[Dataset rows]
----------------------------------------

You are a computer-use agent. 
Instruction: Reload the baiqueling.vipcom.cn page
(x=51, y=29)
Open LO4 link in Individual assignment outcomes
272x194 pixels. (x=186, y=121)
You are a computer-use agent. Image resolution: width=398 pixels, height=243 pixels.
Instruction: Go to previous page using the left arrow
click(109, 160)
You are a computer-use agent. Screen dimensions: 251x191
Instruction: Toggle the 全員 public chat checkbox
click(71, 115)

----------------------------------------

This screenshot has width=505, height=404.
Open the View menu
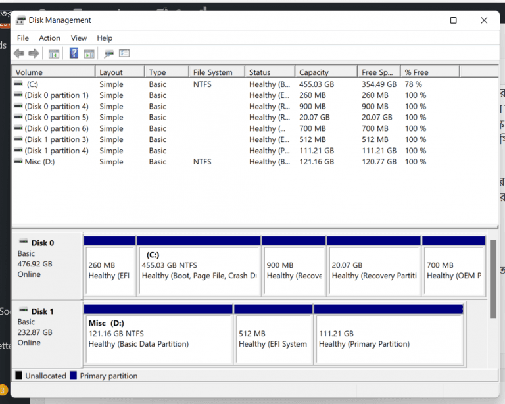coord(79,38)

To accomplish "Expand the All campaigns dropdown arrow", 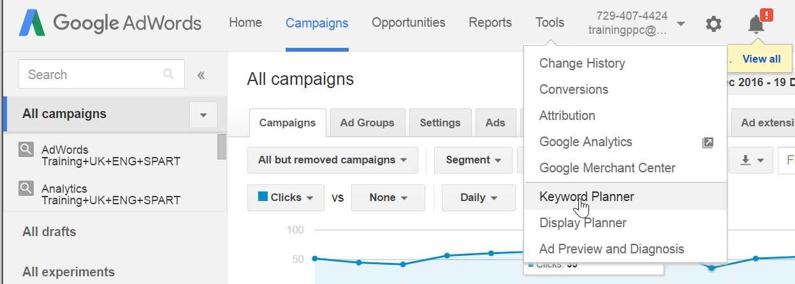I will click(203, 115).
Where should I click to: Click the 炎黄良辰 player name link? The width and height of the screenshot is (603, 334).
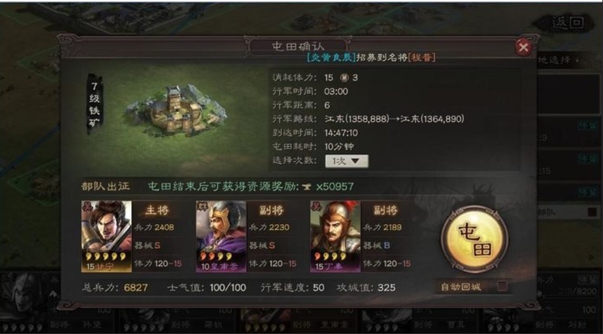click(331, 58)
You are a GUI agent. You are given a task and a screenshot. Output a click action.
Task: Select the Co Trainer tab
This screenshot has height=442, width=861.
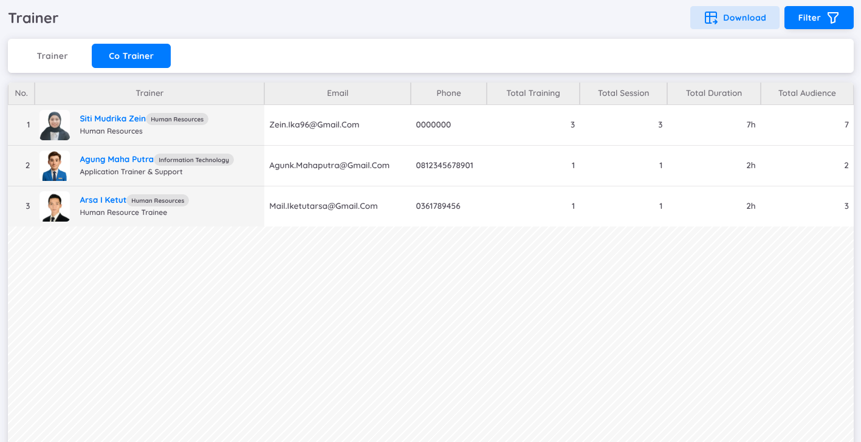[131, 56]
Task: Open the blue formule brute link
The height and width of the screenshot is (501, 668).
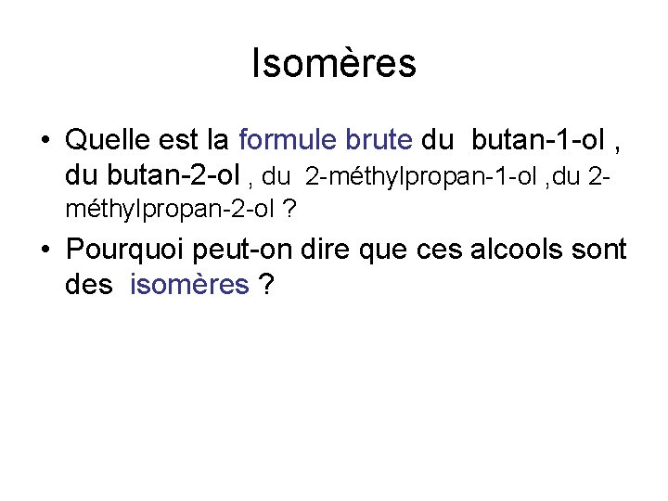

----------------------------------------

CHALLENGE = Copy the records above word for word, starting with the line that contains "Task: Open the blue formule brute link" and continuing through the line that contains "The height and".

EXERCISE RESPONSE =
Task: Open the blue formule brute link
The height and width of the screenshot is (501, 668).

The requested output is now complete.